A lineup of beer tasters produced by Pigeon Head Brewery, one of many regional breweries who feel Northern Nevada is nowhere near oversaturation when it comes to the craft beer industry.

A lineup of beer tasters produced by Pigeon Head Brewery, one of many regional breweries who feel Northern Nevada is nowhere near oversaturation when it comes to the craft beer industry.

RENO, Nev. — Bryan Holloway takes a sip of ale and smiles.

“We’re doubling our production,” said Holloway, co-owner and head brewer at Reno-based Pigeon Head Brewery, which will jump from producing 700 to 1,400 barrels of beer this year. “We’ve purchased new tanks, so we’re growing just like everyone else is around here.”

Pigeon Head’s planned growth this year is just one example of how the craft beer industry is abuzz and booming in Northern Nevada. In fact, craft breweries in the Silver State produce 64,621 barrels of craft beer per year, according to the Brewers Association, a trade association representing small and independent American craft brewers.

> **Set exercise**: Please repeat word for word the part of the Northern Nevada craft beer article starting with "RENO, Nev. —" and going on through "American craft brewers.".

> **Entries**:
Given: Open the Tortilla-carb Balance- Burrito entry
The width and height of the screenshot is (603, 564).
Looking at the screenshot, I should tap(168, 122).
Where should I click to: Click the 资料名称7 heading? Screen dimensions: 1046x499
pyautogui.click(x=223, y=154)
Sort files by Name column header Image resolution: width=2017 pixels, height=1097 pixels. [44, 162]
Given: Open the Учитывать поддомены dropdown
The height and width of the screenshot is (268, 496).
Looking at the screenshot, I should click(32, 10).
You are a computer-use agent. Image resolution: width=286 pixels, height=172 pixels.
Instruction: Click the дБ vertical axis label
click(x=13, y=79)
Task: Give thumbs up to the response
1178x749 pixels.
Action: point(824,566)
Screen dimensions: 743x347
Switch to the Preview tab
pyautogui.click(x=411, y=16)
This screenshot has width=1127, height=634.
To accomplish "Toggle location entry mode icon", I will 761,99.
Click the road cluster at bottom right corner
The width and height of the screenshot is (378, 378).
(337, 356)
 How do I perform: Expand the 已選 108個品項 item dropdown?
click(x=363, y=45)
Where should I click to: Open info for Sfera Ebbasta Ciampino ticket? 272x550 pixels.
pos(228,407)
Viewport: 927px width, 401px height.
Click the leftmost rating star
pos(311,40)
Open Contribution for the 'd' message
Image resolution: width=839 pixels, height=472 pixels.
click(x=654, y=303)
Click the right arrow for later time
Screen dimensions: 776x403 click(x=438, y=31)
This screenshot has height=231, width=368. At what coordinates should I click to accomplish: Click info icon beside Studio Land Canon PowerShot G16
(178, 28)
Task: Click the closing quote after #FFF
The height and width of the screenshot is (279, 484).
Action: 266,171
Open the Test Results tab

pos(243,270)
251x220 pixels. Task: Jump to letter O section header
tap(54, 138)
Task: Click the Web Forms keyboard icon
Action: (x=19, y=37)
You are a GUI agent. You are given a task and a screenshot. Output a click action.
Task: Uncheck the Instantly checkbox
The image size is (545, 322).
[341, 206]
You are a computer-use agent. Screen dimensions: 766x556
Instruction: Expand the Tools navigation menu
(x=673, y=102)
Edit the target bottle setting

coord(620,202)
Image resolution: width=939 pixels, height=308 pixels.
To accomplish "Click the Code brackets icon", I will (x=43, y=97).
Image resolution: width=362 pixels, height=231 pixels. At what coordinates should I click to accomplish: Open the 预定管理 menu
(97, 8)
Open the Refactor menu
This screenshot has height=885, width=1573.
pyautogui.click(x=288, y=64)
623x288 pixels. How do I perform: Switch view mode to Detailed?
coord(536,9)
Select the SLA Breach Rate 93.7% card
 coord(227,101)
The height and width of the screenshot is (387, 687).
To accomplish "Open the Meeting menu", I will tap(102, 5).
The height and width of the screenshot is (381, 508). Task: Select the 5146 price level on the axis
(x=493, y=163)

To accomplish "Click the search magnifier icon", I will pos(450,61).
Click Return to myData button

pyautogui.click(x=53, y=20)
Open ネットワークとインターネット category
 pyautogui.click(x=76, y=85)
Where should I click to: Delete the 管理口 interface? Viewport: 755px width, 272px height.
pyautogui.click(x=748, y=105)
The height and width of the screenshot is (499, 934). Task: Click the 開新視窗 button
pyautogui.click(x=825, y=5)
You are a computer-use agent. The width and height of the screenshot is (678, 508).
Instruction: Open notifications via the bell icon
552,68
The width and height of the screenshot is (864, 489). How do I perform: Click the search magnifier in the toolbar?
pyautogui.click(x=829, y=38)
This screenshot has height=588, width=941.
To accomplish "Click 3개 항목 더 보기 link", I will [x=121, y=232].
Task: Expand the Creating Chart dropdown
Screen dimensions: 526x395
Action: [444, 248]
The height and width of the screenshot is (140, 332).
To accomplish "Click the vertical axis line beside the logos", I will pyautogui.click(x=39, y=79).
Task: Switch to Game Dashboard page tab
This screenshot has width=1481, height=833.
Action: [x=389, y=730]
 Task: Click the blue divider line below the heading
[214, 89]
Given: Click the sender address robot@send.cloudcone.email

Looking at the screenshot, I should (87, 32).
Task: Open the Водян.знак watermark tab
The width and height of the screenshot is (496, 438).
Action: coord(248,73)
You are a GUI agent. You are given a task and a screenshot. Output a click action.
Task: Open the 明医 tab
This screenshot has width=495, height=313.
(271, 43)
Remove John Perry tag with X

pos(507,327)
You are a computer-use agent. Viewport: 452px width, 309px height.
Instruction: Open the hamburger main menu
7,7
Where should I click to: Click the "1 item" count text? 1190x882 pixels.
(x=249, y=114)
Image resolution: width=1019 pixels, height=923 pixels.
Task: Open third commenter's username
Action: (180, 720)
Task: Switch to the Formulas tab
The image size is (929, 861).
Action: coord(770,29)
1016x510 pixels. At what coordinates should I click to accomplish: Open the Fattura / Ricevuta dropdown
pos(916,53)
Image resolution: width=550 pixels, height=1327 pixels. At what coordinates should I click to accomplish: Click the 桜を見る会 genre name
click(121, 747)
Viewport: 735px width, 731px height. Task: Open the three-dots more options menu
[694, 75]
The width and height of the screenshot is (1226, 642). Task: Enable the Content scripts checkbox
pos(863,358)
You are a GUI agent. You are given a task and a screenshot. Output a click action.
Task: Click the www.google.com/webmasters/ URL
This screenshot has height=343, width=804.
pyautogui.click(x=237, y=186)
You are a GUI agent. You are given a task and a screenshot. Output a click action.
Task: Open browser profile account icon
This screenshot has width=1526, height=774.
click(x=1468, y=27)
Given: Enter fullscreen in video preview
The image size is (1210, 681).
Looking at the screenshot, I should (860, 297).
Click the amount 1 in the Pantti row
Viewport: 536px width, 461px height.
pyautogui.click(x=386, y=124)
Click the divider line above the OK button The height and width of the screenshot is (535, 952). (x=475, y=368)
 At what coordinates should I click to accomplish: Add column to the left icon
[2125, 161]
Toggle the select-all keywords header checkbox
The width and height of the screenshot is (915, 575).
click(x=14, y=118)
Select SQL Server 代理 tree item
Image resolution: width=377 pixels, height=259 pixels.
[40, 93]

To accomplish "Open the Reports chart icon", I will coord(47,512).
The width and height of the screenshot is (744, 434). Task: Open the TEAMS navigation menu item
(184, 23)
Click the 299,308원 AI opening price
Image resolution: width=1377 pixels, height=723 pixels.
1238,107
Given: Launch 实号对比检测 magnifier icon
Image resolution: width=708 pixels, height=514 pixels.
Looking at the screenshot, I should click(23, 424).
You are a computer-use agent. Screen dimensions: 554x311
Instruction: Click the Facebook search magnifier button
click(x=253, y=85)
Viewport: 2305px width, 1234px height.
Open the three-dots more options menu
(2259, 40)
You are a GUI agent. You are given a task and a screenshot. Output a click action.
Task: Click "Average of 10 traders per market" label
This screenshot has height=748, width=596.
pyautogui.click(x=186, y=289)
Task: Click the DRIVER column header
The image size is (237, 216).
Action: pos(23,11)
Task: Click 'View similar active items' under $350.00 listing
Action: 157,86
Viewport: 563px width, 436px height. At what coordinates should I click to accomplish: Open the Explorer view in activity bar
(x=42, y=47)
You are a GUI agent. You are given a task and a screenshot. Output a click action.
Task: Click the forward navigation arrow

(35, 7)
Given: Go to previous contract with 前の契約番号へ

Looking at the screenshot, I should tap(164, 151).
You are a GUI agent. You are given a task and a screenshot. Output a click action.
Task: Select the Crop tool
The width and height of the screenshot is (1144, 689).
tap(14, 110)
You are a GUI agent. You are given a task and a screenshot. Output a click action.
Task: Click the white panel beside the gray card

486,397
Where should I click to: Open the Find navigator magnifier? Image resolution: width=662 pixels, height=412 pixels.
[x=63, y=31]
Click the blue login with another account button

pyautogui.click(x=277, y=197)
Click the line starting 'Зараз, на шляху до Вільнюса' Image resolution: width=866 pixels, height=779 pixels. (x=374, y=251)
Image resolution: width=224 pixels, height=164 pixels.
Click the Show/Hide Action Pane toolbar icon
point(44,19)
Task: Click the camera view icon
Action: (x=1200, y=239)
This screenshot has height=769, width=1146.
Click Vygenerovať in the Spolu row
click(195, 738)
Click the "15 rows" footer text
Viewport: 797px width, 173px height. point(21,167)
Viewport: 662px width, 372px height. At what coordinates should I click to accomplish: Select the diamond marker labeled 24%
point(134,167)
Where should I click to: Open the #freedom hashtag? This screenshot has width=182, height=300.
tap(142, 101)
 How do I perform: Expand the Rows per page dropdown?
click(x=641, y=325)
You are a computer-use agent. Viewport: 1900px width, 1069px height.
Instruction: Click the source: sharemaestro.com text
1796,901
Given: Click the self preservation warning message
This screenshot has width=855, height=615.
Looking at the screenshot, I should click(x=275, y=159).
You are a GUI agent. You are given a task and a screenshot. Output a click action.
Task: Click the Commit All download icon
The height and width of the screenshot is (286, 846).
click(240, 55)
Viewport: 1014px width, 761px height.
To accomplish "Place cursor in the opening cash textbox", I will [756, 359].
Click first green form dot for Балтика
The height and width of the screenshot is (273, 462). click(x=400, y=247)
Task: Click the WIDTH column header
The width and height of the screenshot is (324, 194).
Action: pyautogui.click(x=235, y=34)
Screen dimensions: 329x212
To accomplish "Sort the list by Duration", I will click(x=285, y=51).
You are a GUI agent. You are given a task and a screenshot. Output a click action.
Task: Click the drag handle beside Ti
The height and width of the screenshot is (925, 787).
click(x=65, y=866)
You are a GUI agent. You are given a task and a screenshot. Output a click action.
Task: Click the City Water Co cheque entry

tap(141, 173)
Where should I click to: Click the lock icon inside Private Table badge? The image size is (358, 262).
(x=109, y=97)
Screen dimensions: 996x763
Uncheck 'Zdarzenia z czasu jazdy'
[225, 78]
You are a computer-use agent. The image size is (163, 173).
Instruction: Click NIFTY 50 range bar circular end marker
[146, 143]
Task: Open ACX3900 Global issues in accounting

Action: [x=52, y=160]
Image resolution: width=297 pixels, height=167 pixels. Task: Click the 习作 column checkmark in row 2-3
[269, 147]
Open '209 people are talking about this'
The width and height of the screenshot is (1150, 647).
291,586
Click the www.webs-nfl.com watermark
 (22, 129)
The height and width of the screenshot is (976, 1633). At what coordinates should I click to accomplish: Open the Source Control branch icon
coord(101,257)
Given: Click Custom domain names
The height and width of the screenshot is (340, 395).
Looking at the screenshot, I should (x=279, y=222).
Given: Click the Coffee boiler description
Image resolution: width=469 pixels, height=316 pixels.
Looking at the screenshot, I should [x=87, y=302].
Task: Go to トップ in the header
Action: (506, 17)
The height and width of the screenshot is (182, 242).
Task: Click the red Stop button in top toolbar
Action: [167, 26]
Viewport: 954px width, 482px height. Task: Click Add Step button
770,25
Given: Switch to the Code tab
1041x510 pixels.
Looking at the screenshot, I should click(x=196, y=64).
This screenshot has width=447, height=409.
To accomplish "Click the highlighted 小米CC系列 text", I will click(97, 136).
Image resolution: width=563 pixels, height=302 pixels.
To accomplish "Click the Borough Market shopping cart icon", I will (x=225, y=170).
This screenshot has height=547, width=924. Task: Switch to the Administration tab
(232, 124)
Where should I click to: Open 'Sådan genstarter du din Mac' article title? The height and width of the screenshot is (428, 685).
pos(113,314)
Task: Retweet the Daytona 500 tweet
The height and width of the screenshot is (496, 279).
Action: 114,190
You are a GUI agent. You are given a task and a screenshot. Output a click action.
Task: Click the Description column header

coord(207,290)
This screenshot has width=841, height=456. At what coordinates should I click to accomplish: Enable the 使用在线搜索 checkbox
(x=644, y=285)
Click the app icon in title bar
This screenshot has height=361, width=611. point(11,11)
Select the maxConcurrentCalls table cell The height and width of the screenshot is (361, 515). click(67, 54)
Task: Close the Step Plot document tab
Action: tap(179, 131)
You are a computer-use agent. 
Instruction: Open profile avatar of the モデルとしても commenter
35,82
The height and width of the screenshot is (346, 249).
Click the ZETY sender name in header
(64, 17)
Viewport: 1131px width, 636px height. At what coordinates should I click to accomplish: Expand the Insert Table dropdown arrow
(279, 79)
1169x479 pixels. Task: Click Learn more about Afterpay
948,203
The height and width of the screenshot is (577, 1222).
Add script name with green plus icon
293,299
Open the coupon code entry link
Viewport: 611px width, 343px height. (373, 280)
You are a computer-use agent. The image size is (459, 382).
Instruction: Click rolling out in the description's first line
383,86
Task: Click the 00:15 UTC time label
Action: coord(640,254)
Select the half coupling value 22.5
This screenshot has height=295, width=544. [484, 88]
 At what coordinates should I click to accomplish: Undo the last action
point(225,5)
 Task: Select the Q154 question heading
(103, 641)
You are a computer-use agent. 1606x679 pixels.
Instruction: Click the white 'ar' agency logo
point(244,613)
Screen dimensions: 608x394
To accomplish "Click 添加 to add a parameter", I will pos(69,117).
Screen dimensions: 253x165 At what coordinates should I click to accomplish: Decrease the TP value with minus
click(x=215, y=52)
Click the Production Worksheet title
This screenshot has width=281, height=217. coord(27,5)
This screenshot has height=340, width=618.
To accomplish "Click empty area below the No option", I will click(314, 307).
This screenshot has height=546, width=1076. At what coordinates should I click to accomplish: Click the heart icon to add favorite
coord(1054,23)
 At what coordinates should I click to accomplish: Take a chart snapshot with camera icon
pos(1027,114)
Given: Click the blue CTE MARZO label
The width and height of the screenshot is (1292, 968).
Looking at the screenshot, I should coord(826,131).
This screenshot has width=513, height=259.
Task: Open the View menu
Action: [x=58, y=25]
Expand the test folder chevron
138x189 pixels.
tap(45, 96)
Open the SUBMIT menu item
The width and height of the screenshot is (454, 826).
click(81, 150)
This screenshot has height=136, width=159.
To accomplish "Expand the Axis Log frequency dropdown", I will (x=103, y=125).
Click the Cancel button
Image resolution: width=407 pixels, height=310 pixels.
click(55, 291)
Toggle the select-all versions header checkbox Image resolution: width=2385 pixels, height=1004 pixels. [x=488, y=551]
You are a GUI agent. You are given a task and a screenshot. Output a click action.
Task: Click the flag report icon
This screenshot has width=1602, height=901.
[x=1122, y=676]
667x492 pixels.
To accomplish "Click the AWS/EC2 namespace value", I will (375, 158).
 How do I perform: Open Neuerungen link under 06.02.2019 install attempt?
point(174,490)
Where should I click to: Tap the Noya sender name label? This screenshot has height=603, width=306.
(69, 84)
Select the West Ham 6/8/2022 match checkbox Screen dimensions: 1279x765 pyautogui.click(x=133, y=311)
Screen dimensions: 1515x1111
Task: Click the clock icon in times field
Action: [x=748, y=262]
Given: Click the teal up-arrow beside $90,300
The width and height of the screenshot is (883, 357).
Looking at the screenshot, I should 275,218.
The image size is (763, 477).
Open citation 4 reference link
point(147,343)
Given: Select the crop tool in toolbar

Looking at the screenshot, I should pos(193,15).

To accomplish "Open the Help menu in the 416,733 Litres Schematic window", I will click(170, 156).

> **Exercise solution**:
RENO, Nev. — Bryan Holloway takes a sip of ale and smiles.

“We’re doubling our production,” said Holloway, co-owner and head brewer at Reno-based Pigeon Head Brewery, which will jump from producing 700 to 1,400 barrels of beer this year. “We’ve purchased new tanks, so we’re growing just like everyone else is around here.”

Pigeon Head’s planned growth this year is just one example of how the craft beer industry is abuzz and booming in Northern Nevada. In fact, craft breweries in the Silver State produce 64,621 barrels of craft beer per year, according to the Brewers Association, a trade association representing small and independent American craft brewers.